Fake Perplexity Extension Siphoned Every Chrome Address Bar Keystroke
Microsoft researchers flagged a counterfeit Perplexity Chrome extension that piped queries and omnibox input to an attacker server before completing the search.

A Chrome extension impersonating Perplexity's AI search tool was quietly logging every query and every character typed into the address bar, routing the data through an attacker-controlled server before users ever saw a results page.
Microsoft researchers identified the extension and disclosed it to Google, which has since pulled it from the Chrome Web Store.
The abuse pattern is worth pausing on. This wasn't a passive credential stealer. The extension acted as a man-in-the-middle for the omnibox itself, intercepting keystrokes as they were typed, forwarding them out, and only then redirecting the user to the legitimate search destination. From the victim's perspective, the browser behaved normally.
What that means in practice: anything fat-fingered into the URL bar — internal hostnames, partially-typed session URLs, query strings containing tokens, draft questions to a chatbot, the half-typed name of an employer or medical condition — was exfiltrated character by character.
Microsoft has not publicly disclosed the number of installs, the duration the extension was live, or the geography of the command-and-control infrastructure at time of writing. The company attributes the discovery to its own threat research team rather than an external reporter.

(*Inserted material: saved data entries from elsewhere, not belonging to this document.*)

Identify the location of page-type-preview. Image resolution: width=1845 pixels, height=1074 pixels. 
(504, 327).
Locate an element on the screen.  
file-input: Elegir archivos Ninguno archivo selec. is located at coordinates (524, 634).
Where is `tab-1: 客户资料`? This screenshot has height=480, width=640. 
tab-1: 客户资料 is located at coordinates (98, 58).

This fits a pattern Threat Vectr has tracked through 2024 and 2025: extension stores being used as a low-friction distribution channel for surveillanceware that mimics popular AI brands. Perplexity, ChatGPT, Claude and Gemini have all been impersonated in browser add-ons over the past eighteen months. The brand recognition does the social-engineering work for the attacker.
Jurisdiction here is messy. There is no formal breach-notification trigger for an extension-store takedown, because Google is not a data controller for the exfiltrated content and Microsoft is the discoverer, not the custodian. Affected users will likely never receive a notice. In the EU and UK, if any of the intercepted queries contained personal data tied to an identifiable individual, the operator of the extension would be the controller — and unreachable.
What affected users should do
If you installed a Perplexity-branded Chrome extension from a third-party publisher in recent months, assume your browsing telemetry was exposed. Remove the extension, then audit chrome://extensions for anything you don't recognise. Rotate credentials for any service where you may have typed a session-bearing URL or token into the address bar. Check chrome://settings/syncSetup to confirm synced data hasn't propagated the extension to other devices on the same Google account.
For enterprise admins: pull extension inventory from your endpoint management console and block install-by-ID for the offending package once Microsoft publishes the manifest hash. Force-install policies via Chrome Enterprise are the cleanest mitigation against future lookalikes.
Verify the real Perplexity extension by publisher identity, not by name or icon. Both are trivially cloneable.